Posts Tagged ‘Jack Kerouac’

Me, Kerouac and Frank

Sunday, September 15th, 2019

I can no longer remember what led me to the work of Jack Kerouac as a 15 or 16 year-old in an outer London suburb around 1960, though I think it was linked in some way with my addiction to jazz, and modern jazz in particular.

The old-fashioned Grammar School that I attended had a weekly lunchtime jazz record session for older pupils led by one of the younger staff and I became an avid fan, though it was a little later that I began to attend live music. But for several years the only record that I owned (and was very occasionally allowed to play on big sister’s record player) was the 1956 Esquire 7″ 45 rpm ‘The Mastery of Miles’, featuring The New Miles Davis Quintet, with Coltrane, Red Garland, Paul Chambers and Philly Jo Jones. I still have it.

I can remember the look of disgust on my Headmaster’s face as he presented my prize for distinction in academic work for the year 1961/2 (we were allowed to choose books to a certain value), the Grove Press edition of Jack Kerouac’s ‘Dr Sax‘. It was a look repeated the following year when he handed over ‘Big Sur‘, with in an Andre Deutsch edition, its cover image of a man clutching a wine bottle lying on a mattress taken looking between the soles of his footwear.

It was of course Kerouac who wrote the introduction to Robert Frank’s ‘The Americans’ (the first draft is here) although only after Frank had been disatisfied with an earlier introduction by Walker Evans – and Delpire rejected both for the initial French edition, including instead texts by various authors which perhaps seemed to relegate the pictures to illustrations.

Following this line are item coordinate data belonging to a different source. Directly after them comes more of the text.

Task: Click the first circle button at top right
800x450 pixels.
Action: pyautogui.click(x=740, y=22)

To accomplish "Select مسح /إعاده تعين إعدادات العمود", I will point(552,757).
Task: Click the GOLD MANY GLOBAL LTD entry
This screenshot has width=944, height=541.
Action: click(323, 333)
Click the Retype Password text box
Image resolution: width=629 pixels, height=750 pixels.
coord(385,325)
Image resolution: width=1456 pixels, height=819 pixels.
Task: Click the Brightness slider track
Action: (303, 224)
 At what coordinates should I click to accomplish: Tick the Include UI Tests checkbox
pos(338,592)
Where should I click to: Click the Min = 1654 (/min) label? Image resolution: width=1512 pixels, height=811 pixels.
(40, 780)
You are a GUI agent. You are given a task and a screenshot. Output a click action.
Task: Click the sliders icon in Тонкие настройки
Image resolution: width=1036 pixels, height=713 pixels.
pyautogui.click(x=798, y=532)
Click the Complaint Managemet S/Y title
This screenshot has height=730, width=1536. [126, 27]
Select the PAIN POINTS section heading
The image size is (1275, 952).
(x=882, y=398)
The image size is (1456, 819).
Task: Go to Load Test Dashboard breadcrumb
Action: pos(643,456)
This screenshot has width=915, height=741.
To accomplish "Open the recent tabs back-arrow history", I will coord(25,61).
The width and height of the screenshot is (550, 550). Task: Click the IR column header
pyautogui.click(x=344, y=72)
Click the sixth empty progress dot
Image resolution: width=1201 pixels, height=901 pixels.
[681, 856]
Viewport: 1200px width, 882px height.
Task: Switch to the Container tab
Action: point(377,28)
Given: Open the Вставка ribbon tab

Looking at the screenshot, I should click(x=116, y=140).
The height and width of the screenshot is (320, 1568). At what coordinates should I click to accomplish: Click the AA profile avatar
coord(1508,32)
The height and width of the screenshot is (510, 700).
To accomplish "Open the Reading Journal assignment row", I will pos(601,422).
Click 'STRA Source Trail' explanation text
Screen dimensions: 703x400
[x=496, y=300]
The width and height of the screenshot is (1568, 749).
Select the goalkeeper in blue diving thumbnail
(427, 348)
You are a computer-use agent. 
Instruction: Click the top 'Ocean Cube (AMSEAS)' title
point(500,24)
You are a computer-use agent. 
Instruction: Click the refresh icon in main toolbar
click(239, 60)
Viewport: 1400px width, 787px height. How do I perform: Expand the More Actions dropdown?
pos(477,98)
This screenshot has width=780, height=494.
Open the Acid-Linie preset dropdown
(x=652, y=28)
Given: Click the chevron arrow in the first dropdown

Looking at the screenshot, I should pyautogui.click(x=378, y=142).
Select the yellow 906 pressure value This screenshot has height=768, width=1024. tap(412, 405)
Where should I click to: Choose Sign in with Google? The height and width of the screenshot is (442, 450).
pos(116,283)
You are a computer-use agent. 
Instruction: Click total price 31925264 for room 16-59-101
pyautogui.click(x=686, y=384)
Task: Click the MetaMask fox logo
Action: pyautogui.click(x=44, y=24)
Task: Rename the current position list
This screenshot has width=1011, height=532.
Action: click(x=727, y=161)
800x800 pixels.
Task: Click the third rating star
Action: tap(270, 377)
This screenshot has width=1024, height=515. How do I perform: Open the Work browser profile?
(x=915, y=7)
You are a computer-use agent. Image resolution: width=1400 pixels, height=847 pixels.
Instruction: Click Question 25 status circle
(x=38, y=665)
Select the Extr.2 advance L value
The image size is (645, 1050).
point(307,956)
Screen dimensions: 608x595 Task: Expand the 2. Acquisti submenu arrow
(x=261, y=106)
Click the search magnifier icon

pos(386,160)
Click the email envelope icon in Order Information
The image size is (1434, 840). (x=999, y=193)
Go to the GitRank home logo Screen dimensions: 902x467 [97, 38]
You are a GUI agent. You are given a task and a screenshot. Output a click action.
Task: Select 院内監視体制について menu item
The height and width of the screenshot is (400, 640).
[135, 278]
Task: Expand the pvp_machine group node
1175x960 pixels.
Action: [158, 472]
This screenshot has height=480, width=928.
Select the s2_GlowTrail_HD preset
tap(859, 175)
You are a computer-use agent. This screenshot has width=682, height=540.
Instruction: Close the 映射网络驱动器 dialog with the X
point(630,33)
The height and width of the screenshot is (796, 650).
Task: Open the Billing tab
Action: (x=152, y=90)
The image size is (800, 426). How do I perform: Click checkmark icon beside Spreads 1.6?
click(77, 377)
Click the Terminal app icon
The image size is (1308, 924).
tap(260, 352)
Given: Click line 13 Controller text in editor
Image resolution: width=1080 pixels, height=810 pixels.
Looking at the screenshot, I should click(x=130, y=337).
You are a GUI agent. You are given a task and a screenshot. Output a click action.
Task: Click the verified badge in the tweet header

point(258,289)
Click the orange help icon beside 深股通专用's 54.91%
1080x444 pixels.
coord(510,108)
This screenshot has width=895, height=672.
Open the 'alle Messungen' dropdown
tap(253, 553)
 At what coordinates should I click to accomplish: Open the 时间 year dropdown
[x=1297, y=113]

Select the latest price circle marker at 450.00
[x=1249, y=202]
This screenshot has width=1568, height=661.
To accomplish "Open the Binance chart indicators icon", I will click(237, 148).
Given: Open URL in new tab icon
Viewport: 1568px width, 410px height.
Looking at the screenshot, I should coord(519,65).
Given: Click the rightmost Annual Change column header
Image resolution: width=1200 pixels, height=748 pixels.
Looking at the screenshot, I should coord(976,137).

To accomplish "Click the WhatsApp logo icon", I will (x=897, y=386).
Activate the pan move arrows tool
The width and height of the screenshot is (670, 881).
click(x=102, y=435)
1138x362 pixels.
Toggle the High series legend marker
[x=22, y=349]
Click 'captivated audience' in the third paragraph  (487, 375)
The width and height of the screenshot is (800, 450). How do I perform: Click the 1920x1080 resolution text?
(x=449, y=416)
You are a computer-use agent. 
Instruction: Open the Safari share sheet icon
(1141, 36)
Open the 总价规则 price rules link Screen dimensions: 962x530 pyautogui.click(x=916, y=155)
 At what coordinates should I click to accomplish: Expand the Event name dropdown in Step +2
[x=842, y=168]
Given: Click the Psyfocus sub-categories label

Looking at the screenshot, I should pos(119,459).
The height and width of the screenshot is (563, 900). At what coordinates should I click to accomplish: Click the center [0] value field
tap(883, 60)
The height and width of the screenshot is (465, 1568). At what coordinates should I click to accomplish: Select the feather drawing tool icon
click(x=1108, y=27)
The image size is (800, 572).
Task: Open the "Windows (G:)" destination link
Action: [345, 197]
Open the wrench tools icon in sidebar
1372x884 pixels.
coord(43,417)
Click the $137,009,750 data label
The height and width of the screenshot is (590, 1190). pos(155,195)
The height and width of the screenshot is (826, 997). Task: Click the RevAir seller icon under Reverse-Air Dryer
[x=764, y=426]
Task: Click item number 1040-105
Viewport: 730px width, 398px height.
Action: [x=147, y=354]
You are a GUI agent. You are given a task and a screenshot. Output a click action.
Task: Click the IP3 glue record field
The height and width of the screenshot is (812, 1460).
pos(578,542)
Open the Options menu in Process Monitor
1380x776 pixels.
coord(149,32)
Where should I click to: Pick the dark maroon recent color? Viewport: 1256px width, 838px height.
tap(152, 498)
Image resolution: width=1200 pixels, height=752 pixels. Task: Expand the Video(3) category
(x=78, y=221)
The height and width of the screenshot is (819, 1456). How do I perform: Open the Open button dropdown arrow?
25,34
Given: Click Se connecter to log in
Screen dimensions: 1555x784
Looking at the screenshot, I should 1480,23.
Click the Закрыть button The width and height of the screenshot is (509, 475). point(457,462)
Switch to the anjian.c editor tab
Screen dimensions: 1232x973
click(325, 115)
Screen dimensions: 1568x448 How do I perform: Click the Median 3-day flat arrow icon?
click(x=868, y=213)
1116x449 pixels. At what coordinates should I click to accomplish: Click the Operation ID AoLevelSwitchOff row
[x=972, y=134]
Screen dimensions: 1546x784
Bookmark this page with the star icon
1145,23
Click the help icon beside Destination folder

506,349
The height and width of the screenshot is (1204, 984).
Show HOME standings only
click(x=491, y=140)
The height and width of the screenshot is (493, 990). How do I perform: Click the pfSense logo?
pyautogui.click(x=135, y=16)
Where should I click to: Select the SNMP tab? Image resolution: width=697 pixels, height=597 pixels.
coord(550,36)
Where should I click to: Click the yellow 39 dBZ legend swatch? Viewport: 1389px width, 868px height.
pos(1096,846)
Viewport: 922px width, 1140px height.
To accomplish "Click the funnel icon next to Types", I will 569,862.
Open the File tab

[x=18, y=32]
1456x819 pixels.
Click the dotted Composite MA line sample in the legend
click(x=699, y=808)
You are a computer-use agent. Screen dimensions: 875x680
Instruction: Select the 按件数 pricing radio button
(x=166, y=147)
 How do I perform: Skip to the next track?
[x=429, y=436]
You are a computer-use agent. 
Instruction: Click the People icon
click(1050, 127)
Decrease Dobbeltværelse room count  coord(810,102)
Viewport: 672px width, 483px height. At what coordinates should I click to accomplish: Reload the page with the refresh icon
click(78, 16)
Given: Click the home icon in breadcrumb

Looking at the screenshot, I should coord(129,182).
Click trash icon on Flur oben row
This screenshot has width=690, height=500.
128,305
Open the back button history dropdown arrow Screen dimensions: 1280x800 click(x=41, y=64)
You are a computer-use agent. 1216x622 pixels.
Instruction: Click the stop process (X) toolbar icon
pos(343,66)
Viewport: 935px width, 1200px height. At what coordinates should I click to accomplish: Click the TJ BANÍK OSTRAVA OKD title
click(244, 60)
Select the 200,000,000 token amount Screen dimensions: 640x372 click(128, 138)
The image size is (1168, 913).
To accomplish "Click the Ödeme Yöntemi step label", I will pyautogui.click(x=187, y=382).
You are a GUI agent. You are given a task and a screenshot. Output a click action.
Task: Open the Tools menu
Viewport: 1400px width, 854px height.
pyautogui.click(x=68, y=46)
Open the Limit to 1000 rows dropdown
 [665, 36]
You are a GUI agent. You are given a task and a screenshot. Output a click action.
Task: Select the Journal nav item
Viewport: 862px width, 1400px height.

It was around ten years later that I came across ‘The Americans‘, possibly at Leicester University where I took a short and basic course in photography as a part of a teacher training year. A year or so later I managed to borrow a copy on inter-Library loan and later still I bought my own copy, probably from the ‘Creative Camera’ book room.

I still have that copy of the 1978 Aperture edition, possibly the best of many, but also the huge 2009 volume of essays edited by Sarah Greenough, ‘Looking In: Robert Frank’s The Americans: Expanded Edition’, a book too heavy to read but which includes much previously unpublished material as well as the 83 pictures in the original.

Frank took almost 28,000 pictures during his travels across America, and in 1978 sold his archive to pay for making films and living expenses. You can see a few in a New York Times feature, and at the Danziger Gallery, which also includes some earlier and later work. Although in 1976 Frank wrote in his volume in the Aperture History of Photography series:

1960. Decide to put my camera in a closet. Enoug of observing and hunting and capturing (sometimes) the essence of what is black or what is good and where is God.
I make films. Now I have to talk to the people who move across my viewfinder. It isn’t easy nor particularly successful.”

and continues in the entry for 1969, “Camera still in closet”, this doesn’t appear to have been strictly true. But I think for most of us what really matters about his work, and what remains his huge contribution to photography are those 83.


I’ll continue with some of my old essay on Robert Frank shortly – unless like today my mind gets diverted!